Get your ass to the library

    On the first day of class, about eight minutes in, you’ll hear your professor say, “So tell us your name and a little about yourself. What year you’re in, any interests, why you’re here. Not in an existential sense, but why you’re here in this room on this campus instead of in some other room on some other campus. We’ll go around the room, starting – here.”

    From there, rather than drift through a daydream about all the learning you’re about to do and all the effort you’ll put into it, think of something practical instead. There’s almost certainly one skill you’ve failed to learn fully: cheapness.

    Cheapness is a skill, and like all skills, if you don’t use it, it’s gone (and so is your money). Those books you bought for class? With a little legwork and a little cunning, you could have gotten most of those for free, especially if you’re an English major. Your friend the Oregon taxpayer already bought most of them for you. They’re waiting at the Branford P. Millar and Multnomah County libraries.

    Next term, a week or so before classes start, go to the PSU Bookstore. Locate, but do not buy, the books you need. Write down the authors and titles. If the books are older and have had different editions, write down the edition. If the books have been translated, write down the translator. Again, do not buy the books.

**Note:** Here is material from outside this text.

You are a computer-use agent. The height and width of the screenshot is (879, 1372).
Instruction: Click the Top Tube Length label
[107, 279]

    Instead, walk two blocks to the Millar Library and look those books up by title. If they’re available as an electronic resource, great. Use your 1,000 free pages to print the books out. If you print using eight- or nine-point Arial font, with 0.3 margins and two or three columns, you’ll waste as little paper as possible, and each line will run 12 words across, just as it does in the book.

    If hard copies of your books are available, run to them. No matter how long you’ve waited, when you finally go to collect your books, do so with a sense of urgency. There is little worse on this earth than thinking you’ve outwitted your peers, only to find an empty space where your book should have been, and that a student of superior frugality has outwitted you. Should this occur, walk back to the computer and put those books on hold, through either the PSU library alone or the library website’s "Summit" option, which requests the books from the entire Oregon University System.

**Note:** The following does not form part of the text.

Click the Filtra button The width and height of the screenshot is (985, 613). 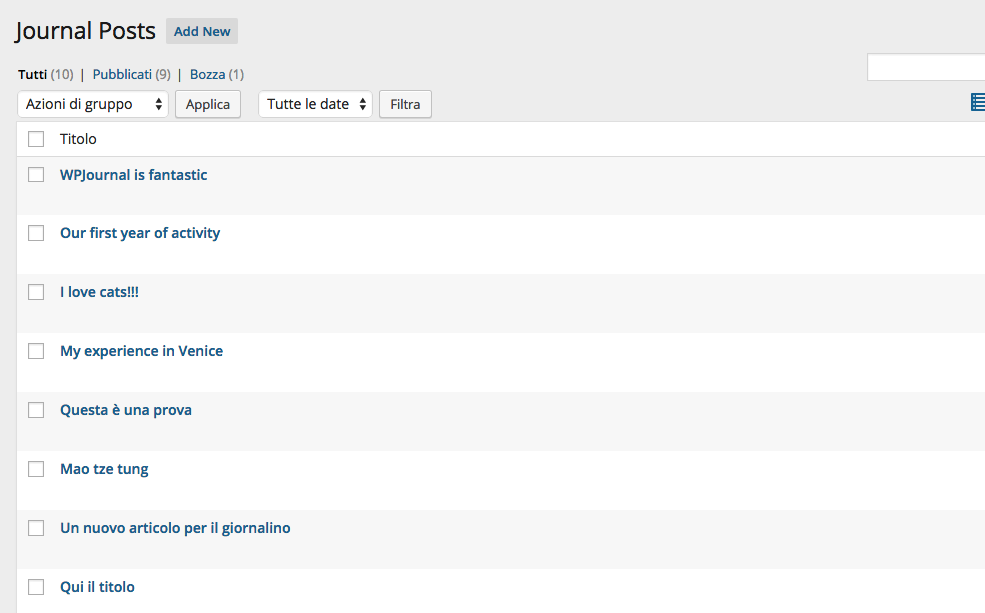(405, 104)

    When the books arrive, if you don’t need them immediately, wait as long as you can, usually about a week, before you check them out. This will maximize your initial check-out period – you’ll have them for at least four weeks instead of only three.

    Whatever you don’t find at PSU will usually be at the public library. After an hour in the Millar, walk or bike over to the Central Library. Look the books up. If they’re not available, put them on hold. If they’re available, check them out. From there, renew, renew, renew. With the Multnomah County Library system, you can renew books 50 times, so go to multcolib.org, select your schoolbooks, and renew them daily.

    With some practice this year you should be able to spend nothing on schoolbooks. Never buy what can be had for free. It could save you $200-$500 per term.